#### What needs to be done
Except for the pictures, output the records in full and exactly.

(Data excerpts)
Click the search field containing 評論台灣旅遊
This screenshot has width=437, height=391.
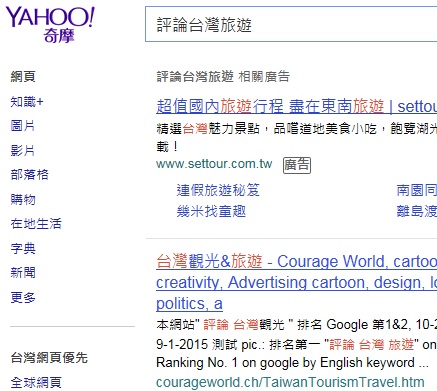(291, 24)
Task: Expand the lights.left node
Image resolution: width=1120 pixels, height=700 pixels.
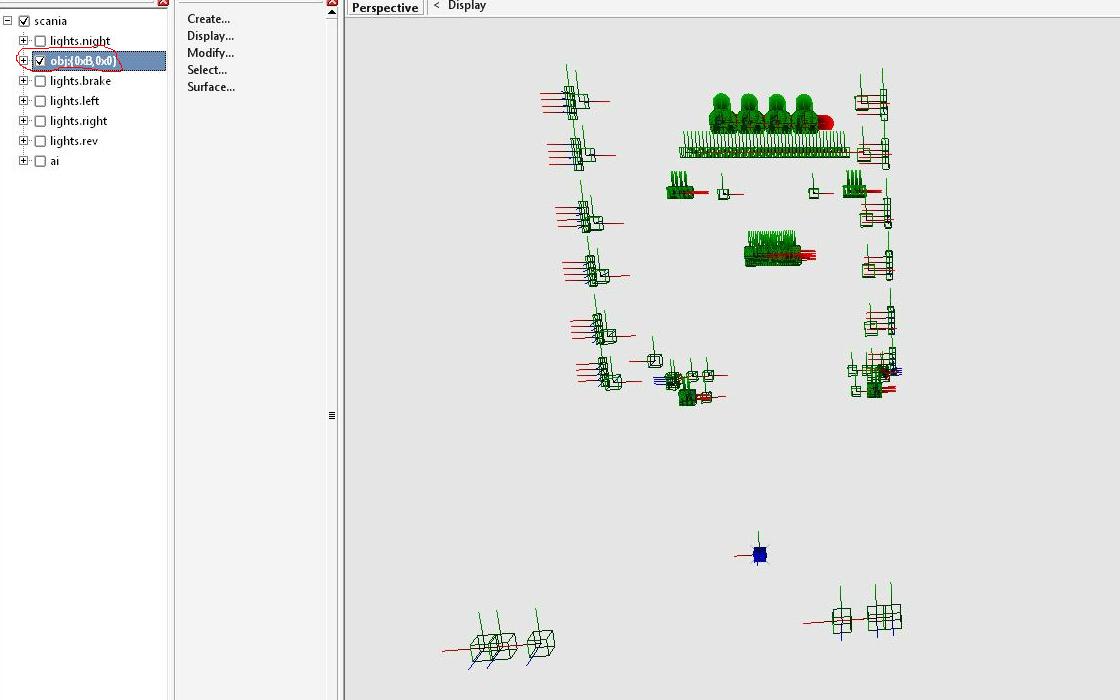Action: click(x=24, y=101)
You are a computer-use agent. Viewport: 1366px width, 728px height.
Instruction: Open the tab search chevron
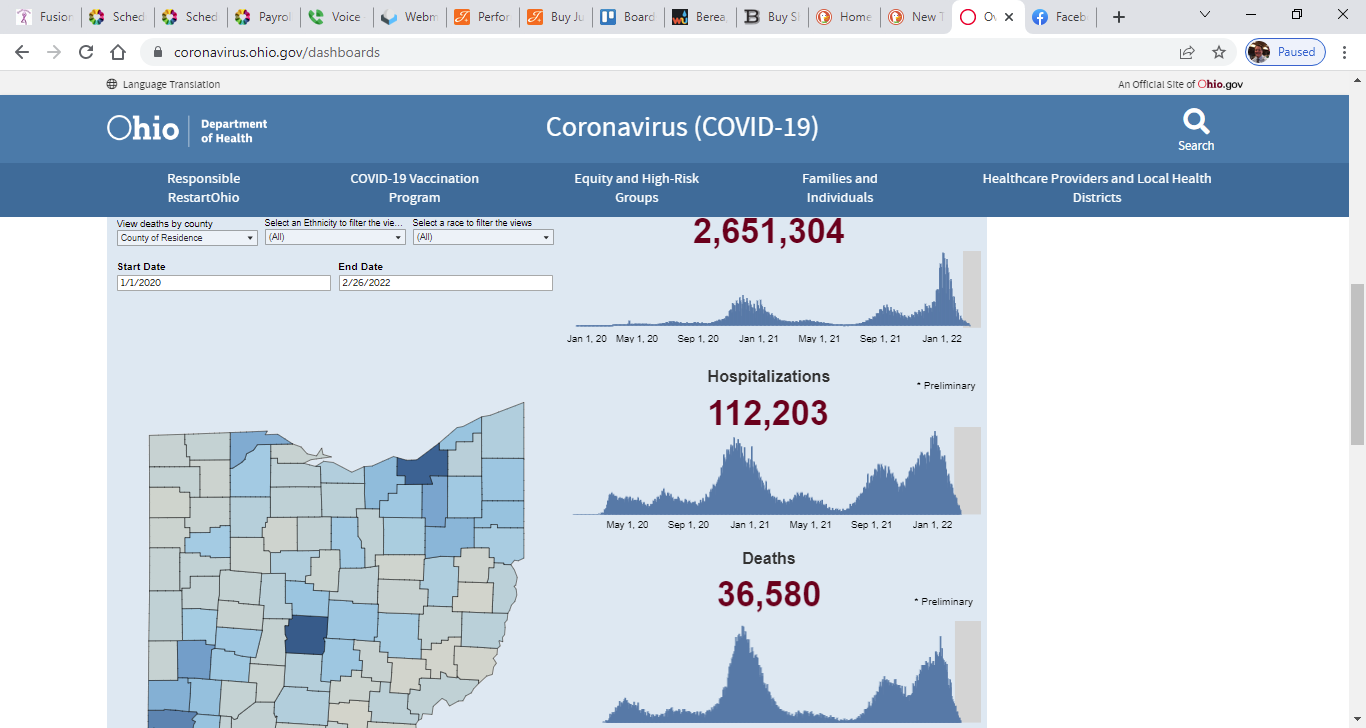(x=1205, y=15)
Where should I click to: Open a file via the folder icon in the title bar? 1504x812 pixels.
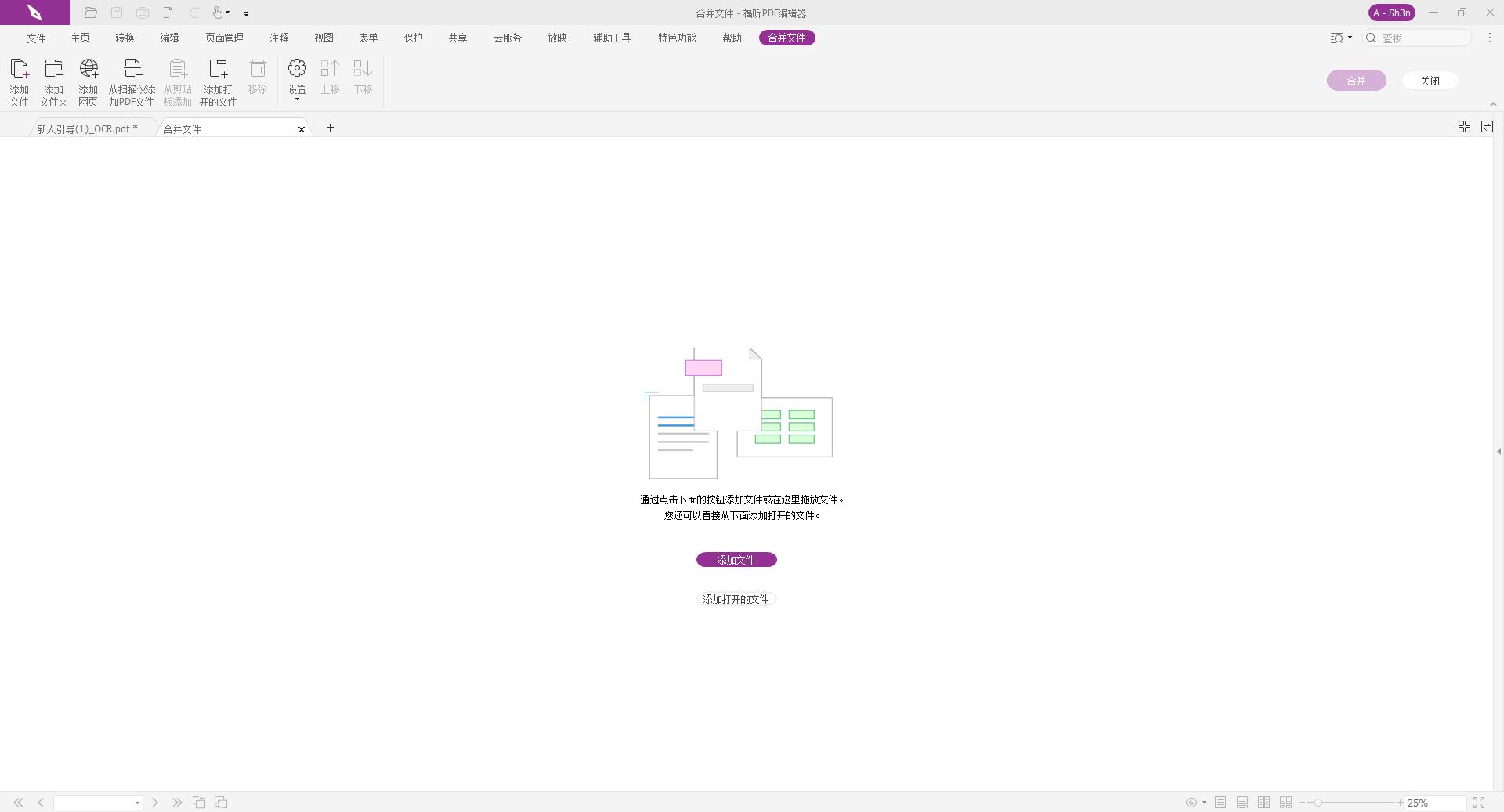[91, 13]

#### Written answer
Click the search field containing 評論台灣旅遊
This screenshot has width=437, height=391.
(291, 24)
Task: Expand the lights.left node
Image resolution: width=1120 pixels, height=700 pixels.
Action: click(x=24, y=101)
You are a computer-use agent. Viewport: 1366px width, 728px height.
Instruction: Open the tab search chevron
(x=1205, y=15)
Where should I click to: Open a file via the folder icon in the title bar? 1504x812 pixels.
[91, 13]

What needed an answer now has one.